🤖 AI Summary
Existing video diffusion models often suffer from object deformations or spatial drift due to the absence of explicit 3D structural constraints. This work proposes a self-supervised framework that, for the first time, incorporates geometric priors into video generation training in the form of preference pairs. By leveraging a foundation model for geometry estimation, the method generates dense 3D consistency signals as preference labels and employs Direct Preference Optimization (DPO) to guide the diffusion model toward learning more physically plausible and temporally coherent spatiotemporal distributions. Notably, the approach requires no manual annotations and significantly enhances temporal stability, physical realism, and motion coherence in generated videos, outperforming current state-of-the-art methods across multiple evaluation metrics.
📝 Abstract
While recent video diffusion models (VDMs) produce visually impressive results, they fundamentally struggle to maintain 3D structural consistency, often resulting in object deformation or spatial drift.
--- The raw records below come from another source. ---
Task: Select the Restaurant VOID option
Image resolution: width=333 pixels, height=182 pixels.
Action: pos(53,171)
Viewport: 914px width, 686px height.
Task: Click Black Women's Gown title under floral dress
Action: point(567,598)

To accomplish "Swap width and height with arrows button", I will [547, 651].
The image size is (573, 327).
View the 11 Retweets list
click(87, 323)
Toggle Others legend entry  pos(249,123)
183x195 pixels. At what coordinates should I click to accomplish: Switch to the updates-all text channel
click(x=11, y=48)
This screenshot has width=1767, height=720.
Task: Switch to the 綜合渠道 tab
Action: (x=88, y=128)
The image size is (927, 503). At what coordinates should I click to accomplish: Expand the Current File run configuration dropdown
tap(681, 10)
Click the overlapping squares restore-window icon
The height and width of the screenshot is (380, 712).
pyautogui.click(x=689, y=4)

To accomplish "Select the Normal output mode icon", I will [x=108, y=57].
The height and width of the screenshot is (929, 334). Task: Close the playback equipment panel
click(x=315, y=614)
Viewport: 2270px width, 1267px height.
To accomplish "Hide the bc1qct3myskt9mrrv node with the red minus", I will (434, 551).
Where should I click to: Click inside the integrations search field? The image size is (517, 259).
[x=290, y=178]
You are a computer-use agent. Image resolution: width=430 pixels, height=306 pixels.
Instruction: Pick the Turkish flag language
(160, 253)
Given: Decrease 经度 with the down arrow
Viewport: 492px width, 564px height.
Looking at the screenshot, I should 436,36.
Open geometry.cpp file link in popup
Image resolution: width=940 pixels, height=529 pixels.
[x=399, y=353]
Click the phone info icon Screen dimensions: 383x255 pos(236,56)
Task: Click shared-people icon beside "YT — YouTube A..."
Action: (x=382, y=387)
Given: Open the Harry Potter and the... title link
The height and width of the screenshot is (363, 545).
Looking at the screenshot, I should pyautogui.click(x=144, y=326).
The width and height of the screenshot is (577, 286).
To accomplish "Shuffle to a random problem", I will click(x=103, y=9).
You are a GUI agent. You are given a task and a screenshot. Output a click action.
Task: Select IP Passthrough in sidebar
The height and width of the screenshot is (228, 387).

We hypothesize that these failures arise because standard denoising objectives lack explicit incentives for geometric coherence. To address this, we introduce VideoGPA (Video Geometric Preference Alignment), a data-efficient self-supervised framework that leverages a geometry foundation model to automatically derive dense preference signals that guide VDMs via Direct Preference Optimization (DPO). This approach effectively steers the generative distribution toward inherent 3D consistency without requiring human annotations. VideoGPA significantly enhances temporal stability, physical plausibility, and motion coherence using minimal preference pairs, consistently outperforming state-of-the-art baselines in extensive experiments.